The article spoke of an ancient inscription record of three shekels to the House of Yahweh which they supposed to be a reference of Solomon's Temple. And also just as the previously mentioned article in the Jewish Star the writer stated here that "no one knows where they were discovered-- or as least they're not talking." However, the piece by Hershel Shanks made mention that "..BYT YHWH had been found complete in only one extra-Biblical inscription, a faded ostracon from Arad with an obscure context,.." Finally, the location of the first artifact was revealed! So we decided to take a more careful look at information on Arad.

 

In May of 2001 Biblical Archaeology Review published an article by Ephraim Stern entitled 'Pagan Yahwism: The folk Religion of Ancient Israel' mentions the house at Arad and shows both a picture of the inner sanctuary and the House of Yahweh inscription next to one another. However the picture displayed of the site resembled a tabernacle, and not a temple structure. Also because the artifact beside it talked of this place being the House of Yahweh this could very well be the tabernacle of David. In addition, the article put up the thought that previous artifacts found like the ivory pomegranate (a priestly object) and three-shekel ostracon were referring to this place.

 

Also in the same edition of BAR on pg 34 in an article entitled 'Sacred Stones in the Desert' by Uzi Avner, again a picture of the holy of holies was shown with a picture of two artifacts with Ancient Hebrew written upon them.
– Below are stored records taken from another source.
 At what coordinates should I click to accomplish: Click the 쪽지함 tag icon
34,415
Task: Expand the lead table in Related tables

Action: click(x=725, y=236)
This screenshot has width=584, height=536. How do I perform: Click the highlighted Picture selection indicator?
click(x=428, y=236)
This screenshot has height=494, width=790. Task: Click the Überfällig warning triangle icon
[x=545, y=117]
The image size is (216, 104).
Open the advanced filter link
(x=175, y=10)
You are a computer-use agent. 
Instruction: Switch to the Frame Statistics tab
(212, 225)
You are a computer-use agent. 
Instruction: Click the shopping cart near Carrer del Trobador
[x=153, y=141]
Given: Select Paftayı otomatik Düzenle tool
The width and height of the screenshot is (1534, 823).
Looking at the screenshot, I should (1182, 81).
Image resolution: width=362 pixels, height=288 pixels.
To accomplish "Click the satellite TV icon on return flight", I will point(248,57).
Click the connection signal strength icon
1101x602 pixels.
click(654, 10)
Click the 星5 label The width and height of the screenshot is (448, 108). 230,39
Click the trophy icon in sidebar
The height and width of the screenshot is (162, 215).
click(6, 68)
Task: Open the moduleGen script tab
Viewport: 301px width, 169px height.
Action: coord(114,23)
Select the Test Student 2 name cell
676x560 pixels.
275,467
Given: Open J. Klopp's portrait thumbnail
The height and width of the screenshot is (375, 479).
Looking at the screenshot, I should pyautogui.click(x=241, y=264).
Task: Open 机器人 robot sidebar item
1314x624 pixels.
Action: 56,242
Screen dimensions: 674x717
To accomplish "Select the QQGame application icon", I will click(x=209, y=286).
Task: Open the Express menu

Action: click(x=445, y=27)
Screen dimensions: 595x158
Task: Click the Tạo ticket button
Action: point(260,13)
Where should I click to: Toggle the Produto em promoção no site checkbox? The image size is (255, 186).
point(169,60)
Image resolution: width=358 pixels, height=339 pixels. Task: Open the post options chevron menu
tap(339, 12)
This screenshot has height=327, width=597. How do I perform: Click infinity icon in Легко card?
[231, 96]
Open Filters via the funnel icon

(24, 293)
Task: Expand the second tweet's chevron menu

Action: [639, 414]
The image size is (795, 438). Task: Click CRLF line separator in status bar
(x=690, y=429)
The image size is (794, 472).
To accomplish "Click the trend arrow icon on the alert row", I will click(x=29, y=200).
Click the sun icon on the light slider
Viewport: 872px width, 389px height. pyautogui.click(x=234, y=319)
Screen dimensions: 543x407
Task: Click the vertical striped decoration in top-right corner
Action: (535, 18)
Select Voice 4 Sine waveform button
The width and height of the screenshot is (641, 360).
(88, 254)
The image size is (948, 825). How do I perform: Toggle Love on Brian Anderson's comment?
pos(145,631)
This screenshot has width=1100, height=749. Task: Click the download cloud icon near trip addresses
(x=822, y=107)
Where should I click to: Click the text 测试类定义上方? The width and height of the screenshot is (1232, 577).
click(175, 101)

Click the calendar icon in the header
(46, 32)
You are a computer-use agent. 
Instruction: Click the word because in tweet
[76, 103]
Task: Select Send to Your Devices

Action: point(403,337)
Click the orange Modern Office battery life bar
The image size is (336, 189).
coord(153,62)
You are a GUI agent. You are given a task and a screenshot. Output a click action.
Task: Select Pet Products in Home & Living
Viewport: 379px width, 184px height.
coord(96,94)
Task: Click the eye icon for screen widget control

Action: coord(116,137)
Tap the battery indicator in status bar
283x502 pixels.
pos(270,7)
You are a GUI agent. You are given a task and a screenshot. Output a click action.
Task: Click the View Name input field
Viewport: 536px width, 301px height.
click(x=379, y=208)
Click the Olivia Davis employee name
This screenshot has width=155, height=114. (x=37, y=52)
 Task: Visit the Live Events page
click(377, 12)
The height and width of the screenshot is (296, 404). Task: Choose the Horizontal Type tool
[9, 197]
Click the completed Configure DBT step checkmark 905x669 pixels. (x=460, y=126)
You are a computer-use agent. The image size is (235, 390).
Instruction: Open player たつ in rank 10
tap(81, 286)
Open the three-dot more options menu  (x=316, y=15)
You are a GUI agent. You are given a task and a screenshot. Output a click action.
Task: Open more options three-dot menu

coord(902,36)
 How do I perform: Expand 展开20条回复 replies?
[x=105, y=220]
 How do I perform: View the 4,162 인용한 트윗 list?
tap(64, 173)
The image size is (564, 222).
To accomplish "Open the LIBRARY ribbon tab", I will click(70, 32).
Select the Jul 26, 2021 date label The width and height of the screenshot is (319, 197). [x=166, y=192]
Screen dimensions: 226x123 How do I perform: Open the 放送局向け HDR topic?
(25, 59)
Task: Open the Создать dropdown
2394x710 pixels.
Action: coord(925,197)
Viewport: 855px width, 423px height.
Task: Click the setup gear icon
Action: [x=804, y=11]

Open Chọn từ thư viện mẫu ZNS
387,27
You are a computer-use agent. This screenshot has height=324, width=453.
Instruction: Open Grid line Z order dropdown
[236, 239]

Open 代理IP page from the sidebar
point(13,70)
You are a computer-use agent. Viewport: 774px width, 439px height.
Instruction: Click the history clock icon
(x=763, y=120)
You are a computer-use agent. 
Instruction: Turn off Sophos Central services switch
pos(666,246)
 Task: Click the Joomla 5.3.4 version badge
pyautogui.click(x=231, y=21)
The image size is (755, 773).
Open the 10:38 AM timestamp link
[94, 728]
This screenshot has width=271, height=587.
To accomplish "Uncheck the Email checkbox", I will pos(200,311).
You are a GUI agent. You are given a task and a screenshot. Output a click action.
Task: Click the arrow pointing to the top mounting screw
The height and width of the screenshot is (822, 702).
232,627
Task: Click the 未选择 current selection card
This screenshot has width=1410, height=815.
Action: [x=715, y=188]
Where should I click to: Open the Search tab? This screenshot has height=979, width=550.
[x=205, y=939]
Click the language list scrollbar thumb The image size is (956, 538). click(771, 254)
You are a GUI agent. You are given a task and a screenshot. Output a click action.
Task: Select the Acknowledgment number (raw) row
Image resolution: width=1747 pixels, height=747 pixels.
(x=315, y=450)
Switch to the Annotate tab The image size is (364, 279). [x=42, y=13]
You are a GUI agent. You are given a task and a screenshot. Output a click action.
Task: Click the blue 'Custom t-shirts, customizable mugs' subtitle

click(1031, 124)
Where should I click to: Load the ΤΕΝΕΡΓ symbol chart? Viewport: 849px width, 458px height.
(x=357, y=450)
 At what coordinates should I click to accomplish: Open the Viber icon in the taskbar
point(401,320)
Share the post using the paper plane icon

The article stated that "much evidence found at Arad, such as two potsherds inscribed with the names of the Israelite priestly families Pashur and Meremoth, prove that the temple is Israelite." these names were well known priest in the Tanach (Bible) which worked close to the house of Yahweh in the time of Erza and Nehemiah. However, another Pashur mentioned was also a priest in the house of Yahweh, but in the time of Jeremiah (according to Jer. 20). This information was unignorable for the fact that we now saw three artifacts found at the site which had simularities to things mentioned in the Bible around the Jerusalem area. It was then that it became clear that we would have to visit the site and determine for ourselves the truth of the matter of whether or not there was a citadel and the tabernacle of David on this site.

 

It wasn't until Janurary of 2002 through our internet research that we discovered a web page "The Temple Inscriptions" that we saw both the 'Three Shekel' and the other 'House of Yahweh' artifacts together. Yet on the page it again stressed the location of the second was found in Arad (Tel Arad) in Israel. We could no longer deny the necessarity of a trip to investigate the site personally.